▶ _RECORDS_
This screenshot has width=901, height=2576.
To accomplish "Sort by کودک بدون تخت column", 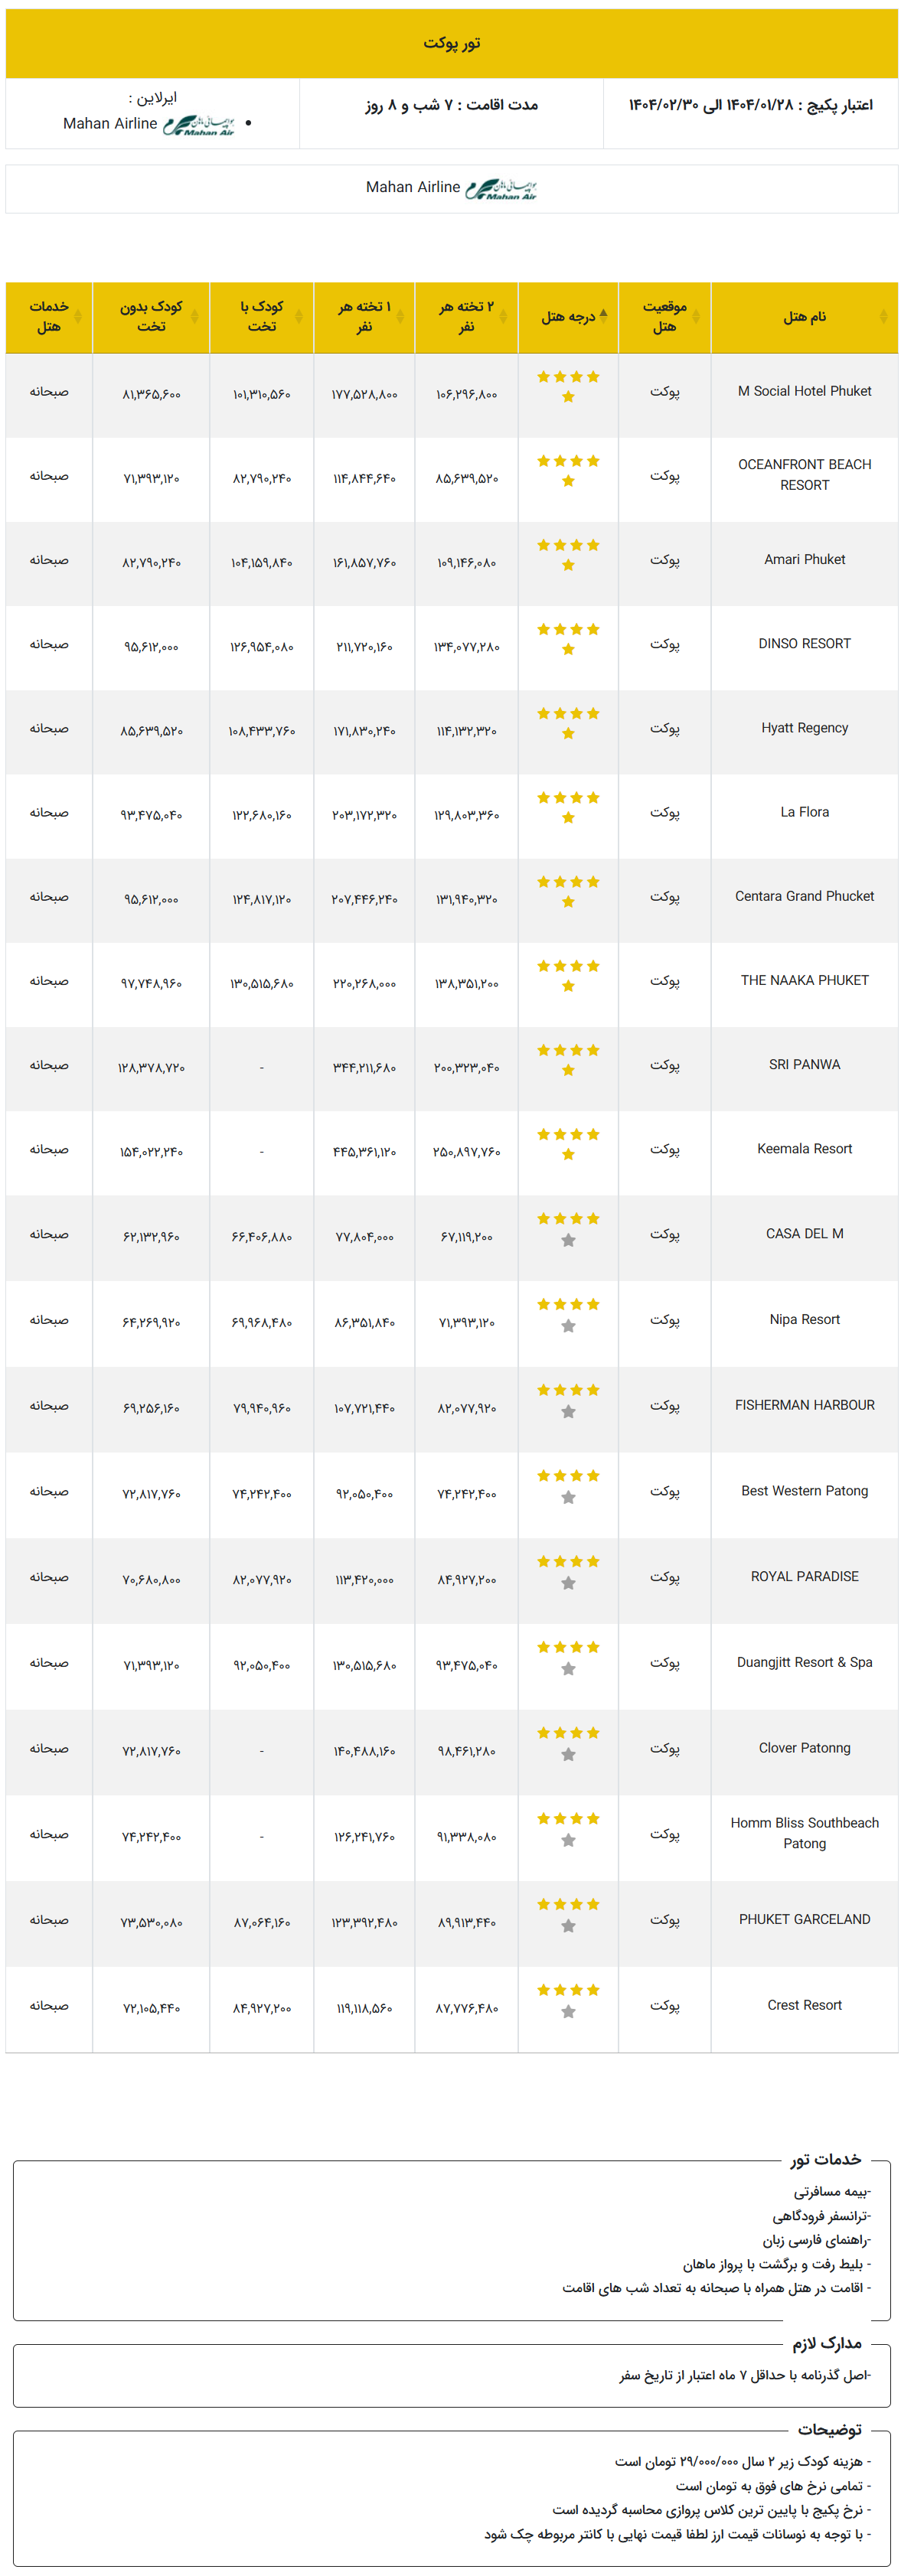I will (x=151, y=317).
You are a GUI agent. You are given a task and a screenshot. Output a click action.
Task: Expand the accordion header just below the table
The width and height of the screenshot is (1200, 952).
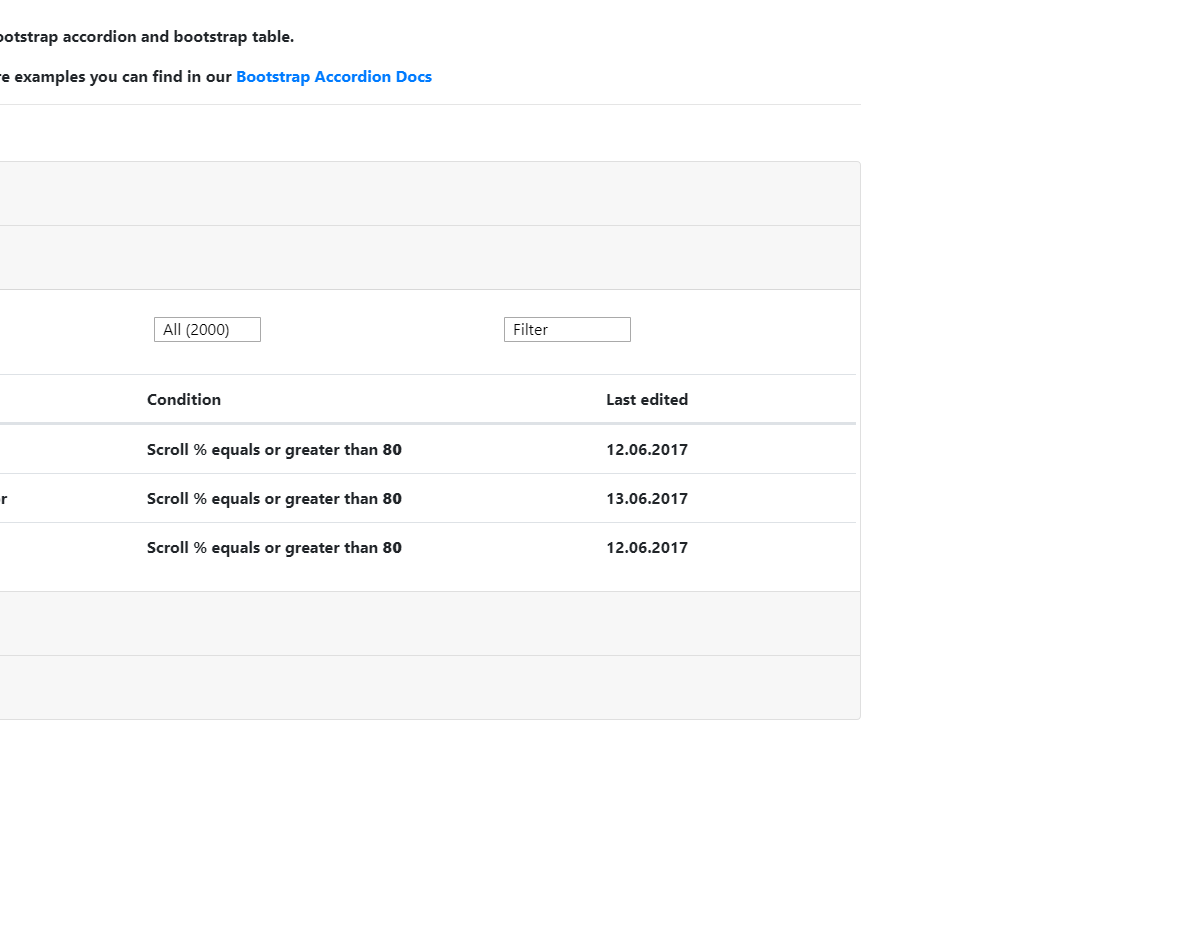tap(428, 624)
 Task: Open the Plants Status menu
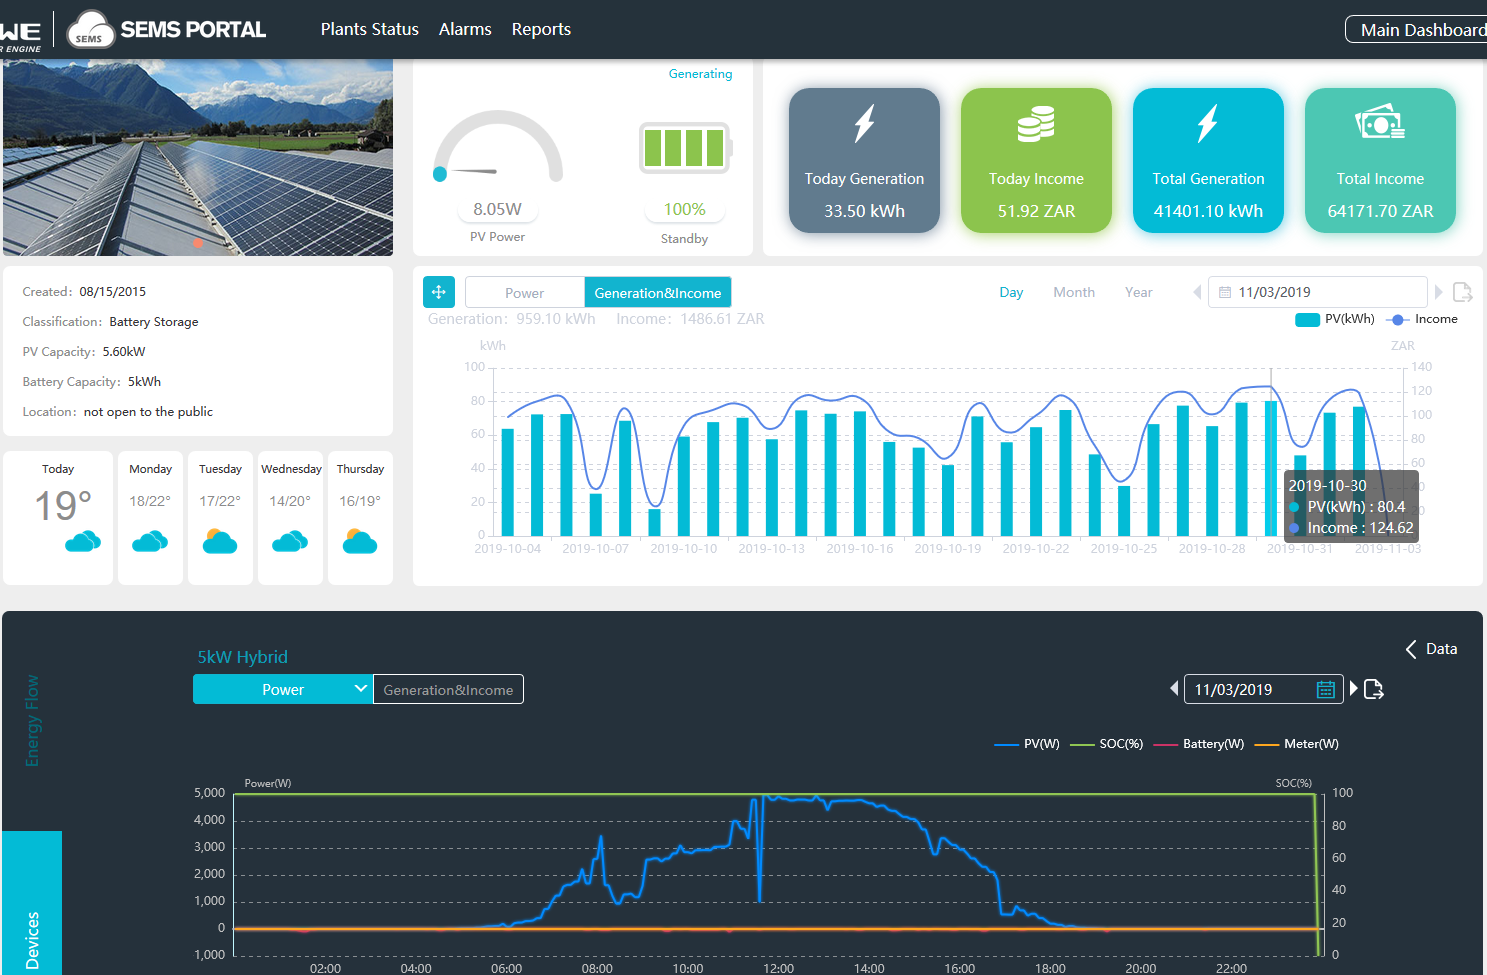coord(370,29)
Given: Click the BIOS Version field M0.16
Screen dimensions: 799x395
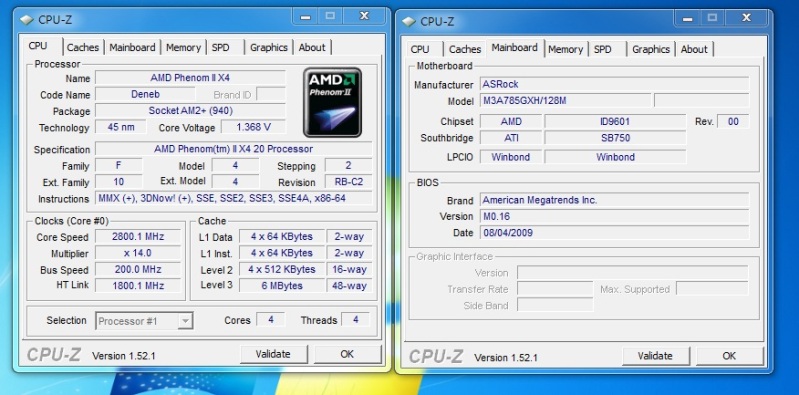Looking at the screenshot, I should [x=615, y=217].
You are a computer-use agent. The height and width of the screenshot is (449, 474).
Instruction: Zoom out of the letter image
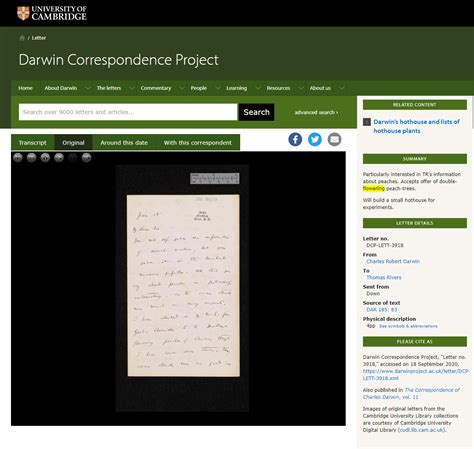pos(31,157)
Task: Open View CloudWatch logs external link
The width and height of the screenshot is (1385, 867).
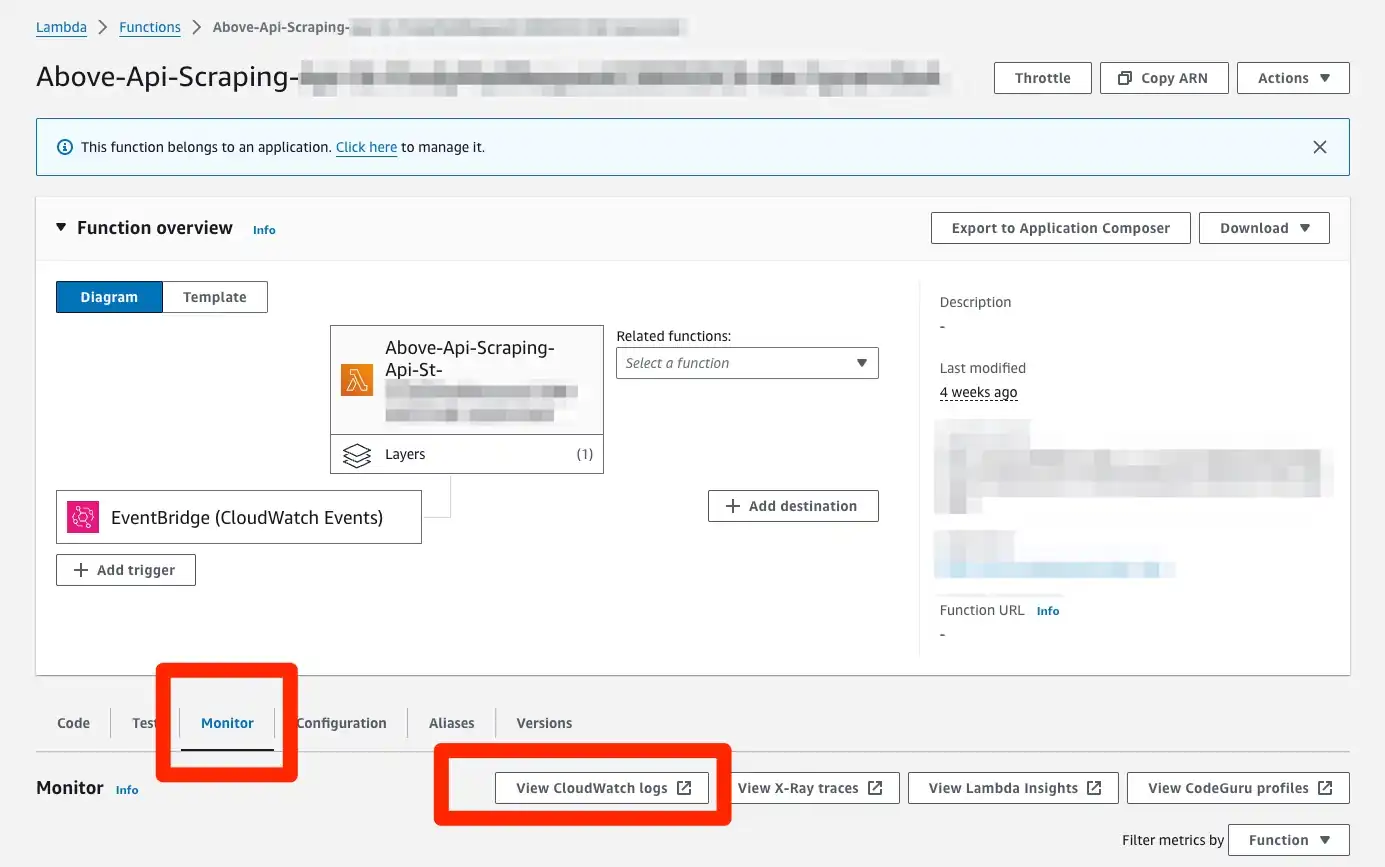Action: [x=602, y=788]
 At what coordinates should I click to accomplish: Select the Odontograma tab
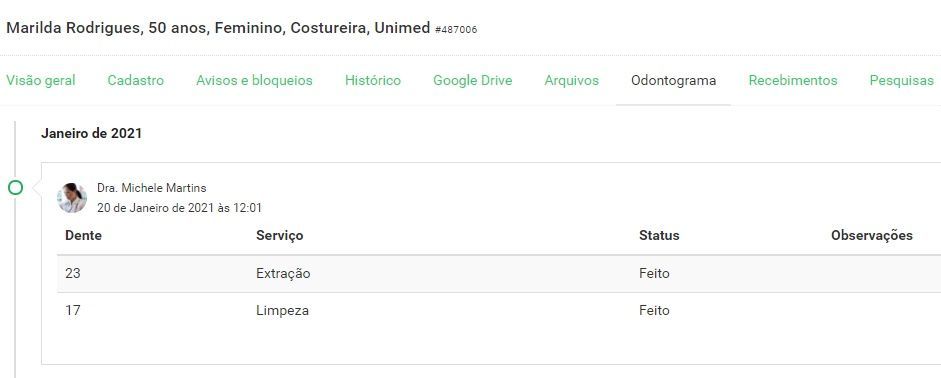pyautogui.click(x=673, y=80)
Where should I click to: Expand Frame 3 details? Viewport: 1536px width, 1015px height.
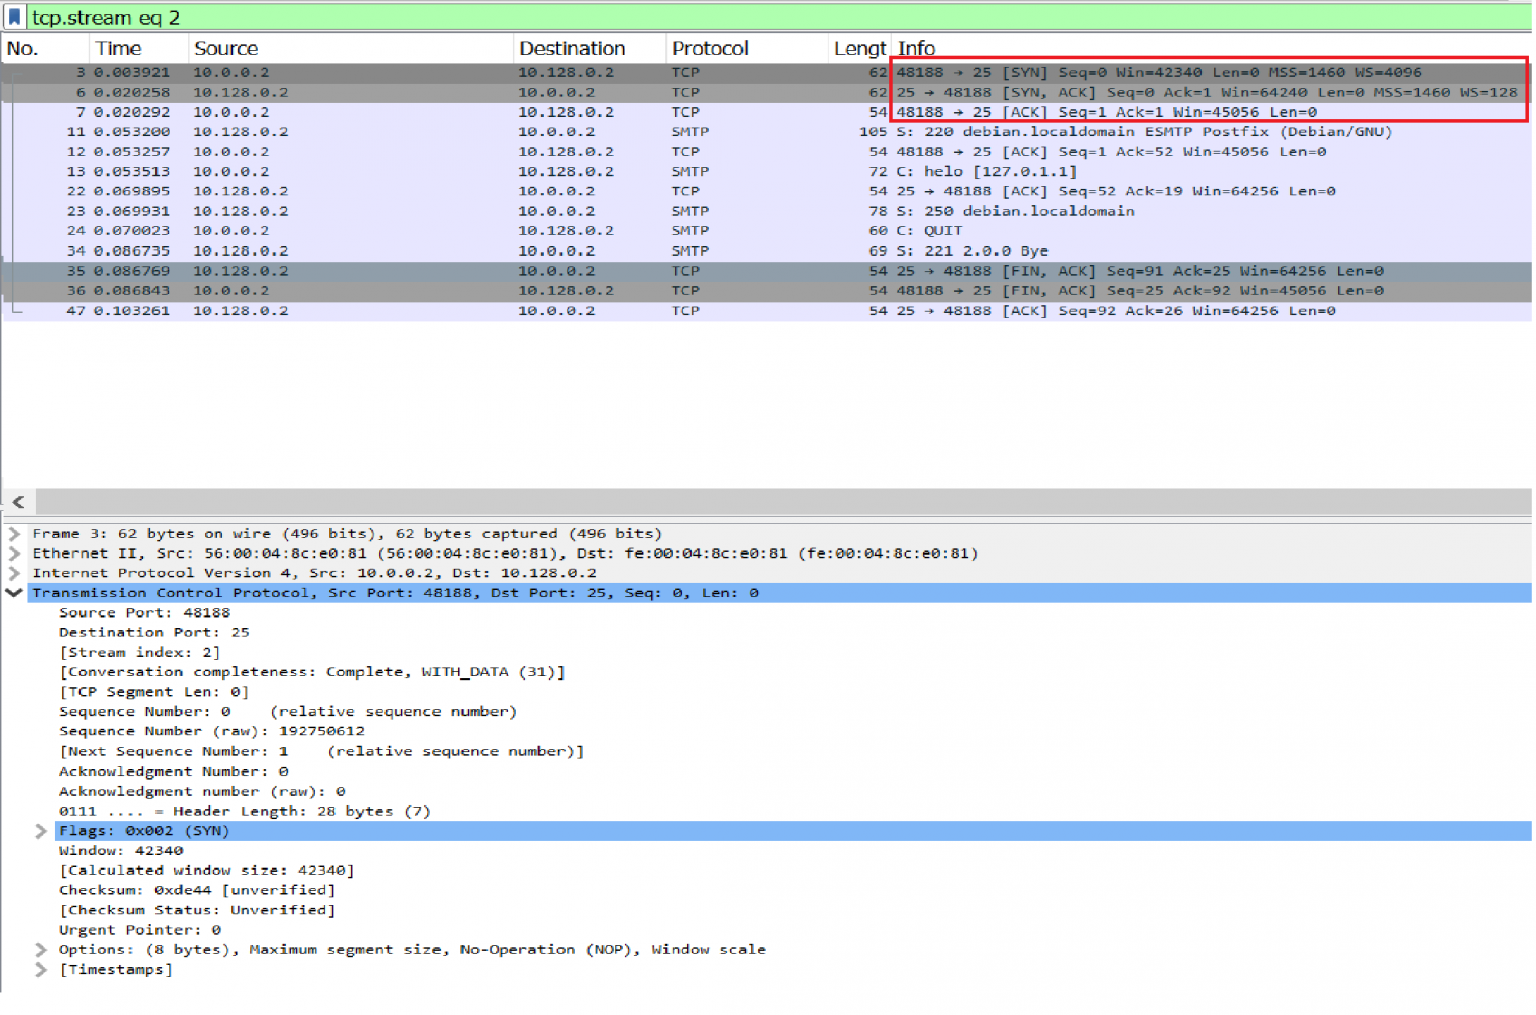14,533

▶ _TASK TO COMPLETE_
Report every line above that contains the word "agent", copying each one in full and matching case exactly.

▶ _RESULT_
You are a GUI agent. You are given a task and a screenshot. Output a click action.
You are a computer-use agent. The height and width of the screenshot is (449, 474).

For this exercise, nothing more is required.